● **SELECTED PASSAGE**:
<<<<

- Born: Ludovico Angeles Legaspi September 10, 1941 Marikina, Rizal, Philippine Commonwealth
- Died: September 8, 2019 (aged 77) San Juan, Metro Manila, Philippines
- Resting place: Caryana Monastery, Magalang, Pampanga, Philippines
- Occupation: Actor
- Years active: 1959–2019
- Height: 5 ft 11 in (180 cm)
- Children: Zoren; Kier; Brando;

= Lito Legaspi =

Filipino actor (1941–2019)

Lito Legaspi (born Ludovico Angeles Legaspi; September 10, 1941 – September 8, 2019) was a Filipino actor both in film and television in the Philippines. He was the father of actors Zoren Legaspi, Kier Legaspi, and Brando Legaspi. He won the Gawad Urian Award for Best Supporting Actor in Sinong Kapiling? Sinong Kasiping? (1977).

== Early life ==
Ludovico Legaspi was born in Marikina, Rizal to Augusto Legaspi and Florentino Angeles. He had ten siblings, namely Mori, Mario, Bely, Boy, Resty, Charing, Procer, Lita, Marylynne and Marissa.

>>>>

● **WHAT YOU NEED TO DO**:
1. Summarize the Lito Legaspi biography in two sentences.
2. Proceed with the Lito Legaspi biography, picking up after its last sentence.
This data comes from a separate source.

● **Dataset entries**:
<<<<

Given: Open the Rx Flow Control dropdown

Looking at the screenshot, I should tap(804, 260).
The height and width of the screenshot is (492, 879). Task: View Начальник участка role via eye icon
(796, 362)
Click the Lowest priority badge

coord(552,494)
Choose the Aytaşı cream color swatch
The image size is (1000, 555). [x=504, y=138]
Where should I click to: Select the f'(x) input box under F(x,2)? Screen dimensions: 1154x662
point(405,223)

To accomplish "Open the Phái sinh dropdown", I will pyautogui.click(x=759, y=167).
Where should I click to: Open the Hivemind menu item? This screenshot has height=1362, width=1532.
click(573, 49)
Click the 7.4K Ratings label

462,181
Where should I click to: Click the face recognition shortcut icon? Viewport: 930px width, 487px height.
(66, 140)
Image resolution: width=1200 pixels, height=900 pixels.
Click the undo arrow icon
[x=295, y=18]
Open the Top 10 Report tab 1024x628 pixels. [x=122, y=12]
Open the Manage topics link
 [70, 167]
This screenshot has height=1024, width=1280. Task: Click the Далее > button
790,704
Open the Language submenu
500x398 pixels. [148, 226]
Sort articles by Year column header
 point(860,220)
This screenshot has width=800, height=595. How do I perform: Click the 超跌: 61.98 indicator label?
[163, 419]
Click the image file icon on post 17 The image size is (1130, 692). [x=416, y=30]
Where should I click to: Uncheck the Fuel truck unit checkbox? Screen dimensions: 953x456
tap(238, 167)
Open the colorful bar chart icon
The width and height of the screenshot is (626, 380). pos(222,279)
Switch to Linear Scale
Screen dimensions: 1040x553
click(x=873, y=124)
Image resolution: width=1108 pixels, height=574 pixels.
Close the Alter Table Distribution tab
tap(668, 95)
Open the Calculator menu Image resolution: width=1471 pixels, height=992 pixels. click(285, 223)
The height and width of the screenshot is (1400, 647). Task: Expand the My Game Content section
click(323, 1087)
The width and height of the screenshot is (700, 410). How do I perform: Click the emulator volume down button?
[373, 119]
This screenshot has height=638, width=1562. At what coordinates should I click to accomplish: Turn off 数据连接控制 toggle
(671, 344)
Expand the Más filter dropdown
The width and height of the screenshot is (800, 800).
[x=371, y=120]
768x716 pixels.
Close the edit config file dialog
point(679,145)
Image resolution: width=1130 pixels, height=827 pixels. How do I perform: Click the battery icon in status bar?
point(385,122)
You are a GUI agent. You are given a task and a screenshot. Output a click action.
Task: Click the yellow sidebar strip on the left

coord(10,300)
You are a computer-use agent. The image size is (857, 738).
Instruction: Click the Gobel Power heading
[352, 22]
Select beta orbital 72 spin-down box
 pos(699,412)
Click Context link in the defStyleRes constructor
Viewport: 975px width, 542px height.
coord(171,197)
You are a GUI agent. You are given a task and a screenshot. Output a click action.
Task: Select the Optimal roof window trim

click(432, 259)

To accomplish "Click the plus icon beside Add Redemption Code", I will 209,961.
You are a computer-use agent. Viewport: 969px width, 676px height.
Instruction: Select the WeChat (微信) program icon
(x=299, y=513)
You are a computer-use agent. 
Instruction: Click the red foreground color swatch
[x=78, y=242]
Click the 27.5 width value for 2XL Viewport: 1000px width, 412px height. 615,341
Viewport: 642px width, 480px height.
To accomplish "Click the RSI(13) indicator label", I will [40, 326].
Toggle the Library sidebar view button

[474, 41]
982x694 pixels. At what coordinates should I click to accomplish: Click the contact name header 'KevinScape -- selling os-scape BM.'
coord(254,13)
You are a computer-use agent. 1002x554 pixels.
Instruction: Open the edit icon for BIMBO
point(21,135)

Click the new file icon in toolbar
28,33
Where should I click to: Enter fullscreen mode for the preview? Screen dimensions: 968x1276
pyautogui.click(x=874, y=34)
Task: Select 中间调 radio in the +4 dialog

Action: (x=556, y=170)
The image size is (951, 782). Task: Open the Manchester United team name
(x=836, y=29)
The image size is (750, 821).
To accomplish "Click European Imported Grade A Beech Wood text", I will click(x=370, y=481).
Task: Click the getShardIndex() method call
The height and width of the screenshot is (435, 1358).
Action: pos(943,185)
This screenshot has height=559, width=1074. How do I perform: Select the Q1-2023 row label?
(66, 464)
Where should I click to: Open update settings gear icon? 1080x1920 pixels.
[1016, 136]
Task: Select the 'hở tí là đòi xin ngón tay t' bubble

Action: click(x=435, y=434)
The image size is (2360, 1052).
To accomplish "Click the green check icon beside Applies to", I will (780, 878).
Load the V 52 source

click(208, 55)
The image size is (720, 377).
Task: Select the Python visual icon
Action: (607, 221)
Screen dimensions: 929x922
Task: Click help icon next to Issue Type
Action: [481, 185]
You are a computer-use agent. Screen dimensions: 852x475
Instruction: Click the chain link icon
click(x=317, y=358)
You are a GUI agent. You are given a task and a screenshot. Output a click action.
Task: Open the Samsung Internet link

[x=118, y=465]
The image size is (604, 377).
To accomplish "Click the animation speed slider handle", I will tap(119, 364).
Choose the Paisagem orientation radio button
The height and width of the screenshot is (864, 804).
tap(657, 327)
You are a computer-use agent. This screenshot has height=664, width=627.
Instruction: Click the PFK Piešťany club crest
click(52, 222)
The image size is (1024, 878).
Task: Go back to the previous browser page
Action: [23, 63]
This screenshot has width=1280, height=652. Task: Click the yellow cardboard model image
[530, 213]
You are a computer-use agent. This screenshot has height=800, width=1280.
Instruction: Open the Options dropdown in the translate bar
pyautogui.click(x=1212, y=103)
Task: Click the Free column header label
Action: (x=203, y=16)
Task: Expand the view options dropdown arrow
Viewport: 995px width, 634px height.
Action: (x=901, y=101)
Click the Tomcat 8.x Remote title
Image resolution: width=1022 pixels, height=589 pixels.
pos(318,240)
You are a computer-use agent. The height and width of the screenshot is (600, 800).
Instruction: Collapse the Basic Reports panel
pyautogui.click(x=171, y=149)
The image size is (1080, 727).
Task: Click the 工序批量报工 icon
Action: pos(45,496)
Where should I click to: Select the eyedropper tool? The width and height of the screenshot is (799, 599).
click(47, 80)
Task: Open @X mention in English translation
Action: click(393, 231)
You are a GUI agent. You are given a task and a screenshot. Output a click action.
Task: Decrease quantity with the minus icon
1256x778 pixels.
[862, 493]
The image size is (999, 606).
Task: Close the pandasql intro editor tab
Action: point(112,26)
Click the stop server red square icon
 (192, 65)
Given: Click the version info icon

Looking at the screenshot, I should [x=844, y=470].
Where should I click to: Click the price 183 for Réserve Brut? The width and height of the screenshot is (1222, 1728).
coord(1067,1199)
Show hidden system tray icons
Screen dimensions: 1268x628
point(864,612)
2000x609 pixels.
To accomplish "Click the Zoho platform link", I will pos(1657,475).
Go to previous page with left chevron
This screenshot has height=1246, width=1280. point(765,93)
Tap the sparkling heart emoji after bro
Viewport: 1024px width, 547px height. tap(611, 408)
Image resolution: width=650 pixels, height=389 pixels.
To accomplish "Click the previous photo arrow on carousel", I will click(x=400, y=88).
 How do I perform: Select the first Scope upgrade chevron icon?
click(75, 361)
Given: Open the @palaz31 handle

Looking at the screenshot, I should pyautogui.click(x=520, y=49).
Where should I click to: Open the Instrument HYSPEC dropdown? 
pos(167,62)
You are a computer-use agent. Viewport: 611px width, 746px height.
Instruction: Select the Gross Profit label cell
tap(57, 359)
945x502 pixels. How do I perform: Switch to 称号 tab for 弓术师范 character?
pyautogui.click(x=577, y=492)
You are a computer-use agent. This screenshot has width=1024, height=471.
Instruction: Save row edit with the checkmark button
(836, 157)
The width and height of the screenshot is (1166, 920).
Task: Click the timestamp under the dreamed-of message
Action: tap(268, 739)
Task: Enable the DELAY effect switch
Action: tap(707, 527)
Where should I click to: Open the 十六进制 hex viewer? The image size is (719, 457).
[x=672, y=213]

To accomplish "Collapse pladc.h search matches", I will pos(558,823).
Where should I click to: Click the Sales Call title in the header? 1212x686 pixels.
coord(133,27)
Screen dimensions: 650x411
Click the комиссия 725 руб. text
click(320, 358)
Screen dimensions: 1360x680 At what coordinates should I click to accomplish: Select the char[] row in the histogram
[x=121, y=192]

>>>>

● **EXERCISE ANSWERS**:
1. Lito Legaspi, born Ludovico Angeles Legaspi in Marikina, Rizal, on September 10, 1941, was a Filipino film and television actor who died on September 8, 2019, and won the Gawad Urian Award for Best Supporting Actor in Sinong Kapiling? Sinong Kasiping? (1977). He was the son of Augusto Legaspi and Florentino Angeles, had ten siblings, and was the father of actors Zoren, Kier, and Brando Legaspi.

2.
==Early career==
He appeared in 1959 comedy film Ipinagbili Kami ng Aming Tatay, starring Dolphy. In 1963, Sampaguita Pictures introduced Legaspi together with teenage stars such as Rosemarie Sonora, Gina Pareño, Dindo Fernando, Pepito Rodriguez, Romeo Rivera and Bert Leroy, Jr., among others. Legaspi made his debut in Sampaguita Pictures' Lab Na Lab Kita alongside Susan Roces then appeared in Joey, Eddie and Lito, paired with Liberty Ilagan. He became a matinee idol like Eddie Gutierrez, Jose Mari Gonzales, Romeo Vasquez, Greg Martin and Juancho Gutierrez.

After his contract with Sampaguita expired, he went freelancing in the 1970s. He played an impotent husband in the film Uhaw (1970) with Merle Fernandez and Tito Galla, directed by Ruben Abalos.

==Later career==
He played Mayor Joaquin Montejo in Esperanza on ABS-CBN, starring Judy Ann Santos in 1997. He also played as governor in Makapiling Kang Muli, GMA Network's primetime television series.

As a veteran actor, he appeared in more than 120 movies and television shows since 1959.

He was inducted to the Eastwood City Walk of Fame in December 2014 for his contribution in film and TV acting.

==Personal life==
Legaspi had 3 children with Hershey, Zoren, Kier and Brando who are also prospective movie actors. His daughter-in-law (Zoren's wife), Carmina Villarroel-Legaspi is an actress and TV presenter. His grandchildren, fraternal twins Maverick and Cassandra (children of Zoren and Carmina) and Dani Barretto (daughter of Kier and actress Marjorie Barretto) are in show business as well. In 2019, Dani Barretto wed Xavi Panlilio with child Millie, born in 2019.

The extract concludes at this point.